The Francisco de Miranda Insular Territory (in spanish: Territorio Insular Francisco de Miranda) is an administrative division of the Federal Dependencies of Venezuela created by special law in 2011.

== History ==
The three archipelagos (Las Aves, Los Roques, and La Orchila) were part of the Colón Federal Territory between 1871 and 1908, and have been part of the Federal Dependencies since its creation in the 1930s. In 1990, a single area authority was created for Los Roques. Previously, several attempts had been made to reorganize the Federal Dependencies, most of which are Venezuelan islands located in the Caribbean Sea. It was not until the enactment of a new organic law concerning federal dependencies and insular territories in 2011 that its creation became possible.

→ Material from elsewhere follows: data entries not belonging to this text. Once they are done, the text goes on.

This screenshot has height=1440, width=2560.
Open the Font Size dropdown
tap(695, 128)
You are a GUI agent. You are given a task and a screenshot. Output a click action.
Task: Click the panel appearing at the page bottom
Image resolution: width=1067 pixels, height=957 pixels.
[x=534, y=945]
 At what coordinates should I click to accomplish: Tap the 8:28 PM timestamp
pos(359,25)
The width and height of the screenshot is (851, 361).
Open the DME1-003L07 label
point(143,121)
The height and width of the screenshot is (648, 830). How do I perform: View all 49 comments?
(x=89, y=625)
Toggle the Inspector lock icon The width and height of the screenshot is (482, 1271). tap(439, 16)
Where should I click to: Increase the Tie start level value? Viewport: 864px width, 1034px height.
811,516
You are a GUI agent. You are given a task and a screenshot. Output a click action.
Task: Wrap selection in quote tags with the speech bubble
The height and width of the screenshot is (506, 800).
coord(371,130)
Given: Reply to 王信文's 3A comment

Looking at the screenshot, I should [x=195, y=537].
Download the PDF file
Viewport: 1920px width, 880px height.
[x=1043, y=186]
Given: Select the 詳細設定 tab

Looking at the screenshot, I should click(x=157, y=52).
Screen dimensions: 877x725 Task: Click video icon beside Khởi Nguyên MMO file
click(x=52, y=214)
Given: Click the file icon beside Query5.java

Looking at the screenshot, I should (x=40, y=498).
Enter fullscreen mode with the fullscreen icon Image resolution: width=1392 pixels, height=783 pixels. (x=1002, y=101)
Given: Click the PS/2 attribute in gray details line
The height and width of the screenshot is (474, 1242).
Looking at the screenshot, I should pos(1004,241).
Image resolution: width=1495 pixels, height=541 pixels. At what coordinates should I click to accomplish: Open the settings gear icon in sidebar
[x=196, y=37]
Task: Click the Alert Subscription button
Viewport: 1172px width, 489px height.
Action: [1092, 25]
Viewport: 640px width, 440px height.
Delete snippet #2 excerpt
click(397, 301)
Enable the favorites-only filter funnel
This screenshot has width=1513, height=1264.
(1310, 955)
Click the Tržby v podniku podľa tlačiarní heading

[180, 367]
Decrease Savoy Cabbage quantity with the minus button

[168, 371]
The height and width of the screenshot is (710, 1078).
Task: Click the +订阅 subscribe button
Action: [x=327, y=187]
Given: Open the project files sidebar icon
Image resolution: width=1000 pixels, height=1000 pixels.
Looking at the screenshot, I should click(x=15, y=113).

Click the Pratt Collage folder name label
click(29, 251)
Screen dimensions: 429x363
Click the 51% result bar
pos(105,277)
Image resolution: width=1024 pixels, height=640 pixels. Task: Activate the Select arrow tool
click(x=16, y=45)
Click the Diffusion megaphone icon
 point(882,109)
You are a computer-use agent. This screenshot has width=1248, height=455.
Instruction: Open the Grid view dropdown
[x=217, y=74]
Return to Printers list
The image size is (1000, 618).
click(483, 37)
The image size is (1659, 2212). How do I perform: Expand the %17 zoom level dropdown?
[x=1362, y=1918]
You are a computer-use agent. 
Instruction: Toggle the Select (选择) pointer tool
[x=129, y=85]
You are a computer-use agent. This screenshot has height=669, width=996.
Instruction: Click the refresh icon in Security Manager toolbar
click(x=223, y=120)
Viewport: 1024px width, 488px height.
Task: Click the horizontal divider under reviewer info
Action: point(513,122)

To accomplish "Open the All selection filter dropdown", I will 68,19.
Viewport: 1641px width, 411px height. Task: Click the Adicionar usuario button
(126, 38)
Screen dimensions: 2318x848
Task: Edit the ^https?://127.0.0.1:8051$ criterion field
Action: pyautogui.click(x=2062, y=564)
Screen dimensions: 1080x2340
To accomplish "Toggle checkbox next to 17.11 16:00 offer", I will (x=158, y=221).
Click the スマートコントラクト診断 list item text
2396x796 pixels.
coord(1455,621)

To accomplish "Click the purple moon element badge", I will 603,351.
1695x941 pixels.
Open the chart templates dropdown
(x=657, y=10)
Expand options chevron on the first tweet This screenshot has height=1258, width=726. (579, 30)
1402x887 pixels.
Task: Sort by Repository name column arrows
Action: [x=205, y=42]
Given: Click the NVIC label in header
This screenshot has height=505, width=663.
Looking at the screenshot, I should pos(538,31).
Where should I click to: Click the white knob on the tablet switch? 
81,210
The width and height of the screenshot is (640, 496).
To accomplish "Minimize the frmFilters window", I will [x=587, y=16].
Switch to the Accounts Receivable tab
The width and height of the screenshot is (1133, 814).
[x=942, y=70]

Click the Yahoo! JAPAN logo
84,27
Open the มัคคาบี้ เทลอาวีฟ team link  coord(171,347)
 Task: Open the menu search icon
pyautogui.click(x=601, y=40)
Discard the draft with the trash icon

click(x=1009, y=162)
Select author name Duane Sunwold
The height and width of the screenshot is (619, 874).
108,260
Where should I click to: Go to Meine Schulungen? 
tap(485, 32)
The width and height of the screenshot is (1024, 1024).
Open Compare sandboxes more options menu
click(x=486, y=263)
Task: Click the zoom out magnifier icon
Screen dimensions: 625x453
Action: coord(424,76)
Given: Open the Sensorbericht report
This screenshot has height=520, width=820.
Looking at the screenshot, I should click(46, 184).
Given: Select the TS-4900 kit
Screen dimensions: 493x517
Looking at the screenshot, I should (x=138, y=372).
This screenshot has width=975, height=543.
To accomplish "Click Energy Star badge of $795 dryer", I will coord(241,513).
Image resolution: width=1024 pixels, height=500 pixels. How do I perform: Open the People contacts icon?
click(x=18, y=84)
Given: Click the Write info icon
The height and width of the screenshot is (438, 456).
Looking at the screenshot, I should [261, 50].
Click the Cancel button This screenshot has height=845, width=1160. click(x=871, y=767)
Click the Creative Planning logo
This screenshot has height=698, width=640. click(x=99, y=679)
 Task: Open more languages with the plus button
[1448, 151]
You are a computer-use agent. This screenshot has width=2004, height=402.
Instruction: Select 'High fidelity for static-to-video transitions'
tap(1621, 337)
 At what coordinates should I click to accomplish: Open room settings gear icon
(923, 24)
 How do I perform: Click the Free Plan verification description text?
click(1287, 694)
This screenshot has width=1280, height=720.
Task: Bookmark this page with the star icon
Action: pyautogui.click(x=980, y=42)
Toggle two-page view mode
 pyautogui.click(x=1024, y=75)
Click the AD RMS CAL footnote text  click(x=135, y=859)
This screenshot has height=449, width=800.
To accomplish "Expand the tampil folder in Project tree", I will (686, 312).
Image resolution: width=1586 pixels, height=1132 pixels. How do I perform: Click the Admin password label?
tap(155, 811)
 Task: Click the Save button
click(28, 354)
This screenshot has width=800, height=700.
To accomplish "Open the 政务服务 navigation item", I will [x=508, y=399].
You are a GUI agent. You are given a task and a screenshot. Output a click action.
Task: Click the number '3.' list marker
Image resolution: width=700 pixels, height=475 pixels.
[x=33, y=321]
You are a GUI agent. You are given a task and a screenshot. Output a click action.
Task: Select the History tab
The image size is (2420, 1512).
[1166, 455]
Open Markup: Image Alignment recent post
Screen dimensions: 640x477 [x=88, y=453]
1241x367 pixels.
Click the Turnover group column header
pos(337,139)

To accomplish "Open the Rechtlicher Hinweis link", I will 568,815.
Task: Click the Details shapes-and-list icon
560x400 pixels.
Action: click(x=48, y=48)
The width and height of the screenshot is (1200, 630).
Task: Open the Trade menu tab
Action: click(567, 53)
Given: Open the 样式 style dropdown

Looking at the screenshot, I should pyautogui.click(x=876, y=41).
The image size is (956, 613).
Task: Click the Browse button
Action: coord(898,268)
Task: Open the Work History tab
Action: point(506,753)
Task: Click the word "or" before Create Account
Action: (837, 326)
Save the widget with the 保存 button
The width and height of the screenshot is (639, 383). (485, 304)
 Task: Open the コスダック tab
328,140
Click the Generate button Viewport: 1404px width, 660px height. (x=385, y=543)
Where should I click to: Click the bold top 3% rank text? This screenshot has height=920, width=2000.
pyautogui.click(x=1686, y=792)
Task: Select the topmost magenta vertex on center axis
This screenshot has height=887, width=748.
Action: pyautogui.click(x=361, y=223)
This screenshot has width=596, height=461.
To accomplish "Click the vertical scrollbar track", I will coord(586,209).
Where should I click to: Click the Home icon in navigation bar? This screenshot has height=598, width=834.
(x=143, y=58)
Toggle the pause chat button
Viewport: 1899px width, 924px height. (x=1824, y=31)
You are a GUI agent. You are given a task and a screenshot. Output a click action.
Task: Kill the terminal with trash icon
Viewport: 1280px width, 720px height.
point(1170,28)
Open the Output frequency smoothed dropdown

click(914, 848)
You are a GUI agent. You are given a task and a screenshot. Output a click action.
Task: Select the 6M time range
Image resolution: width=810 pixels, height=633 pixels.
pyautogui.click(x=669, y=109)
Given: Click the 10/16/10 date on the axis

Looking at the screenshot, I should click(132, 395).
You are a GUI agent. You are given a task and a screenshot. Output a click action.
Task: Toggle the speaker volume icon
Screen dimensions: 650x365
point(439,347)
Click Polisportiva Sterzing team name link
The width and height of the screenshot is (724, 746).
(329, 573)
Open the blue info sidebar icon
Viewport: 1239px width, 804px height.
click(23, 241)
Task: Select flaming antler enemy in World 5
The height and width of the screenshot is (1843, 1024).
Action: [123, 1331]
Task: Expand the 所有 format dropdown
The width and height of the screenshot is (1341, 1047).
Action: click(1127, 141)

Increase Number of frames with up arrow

The new law established the capacity of the national executive power to create insular territories by grouping islands belonging to the Federal Dependencies. On October 15, 2011, the Government of Venezuela issued a decree with the rank, value, and force of an organic law, which established a new legislation for the federal dependencies and introduced new legal entities such as heads of government and insular territories. On October 27, the law was endorsed by the Supreme Tribunal of Justice and subsequently published in Official Gazette 39.787.

Since its creation, the Francisco de Miranda Insular Territory has experienced sustainable tourism development across its archipelagos, implementing policies for environmental conservation and biodiversity protection. The Head of Government of the territory, appointed by the President of the Republic, works on promoting sustainable tourism, protecting natural resources, and improving the quality of life for its inhabitants.

=== Creation ===
On November 10, 2011, through Official Gazette No. 39.787, the Decree with Rank, Value, and Force of Organic Law was enacted, officially creating the Francisco de Miranda Insular Territory. This decree established a political-territorial entity with administrative autonomy, comprising the Las Aves, Los Roques, and La Orchila archipelagos. The objective of its creation was to promote sustainable tourism development in the region, conserve the environment, and protect the biodiversity of its islands. The National Executive, through the Head of Government, is directly responsible for its administration and governance.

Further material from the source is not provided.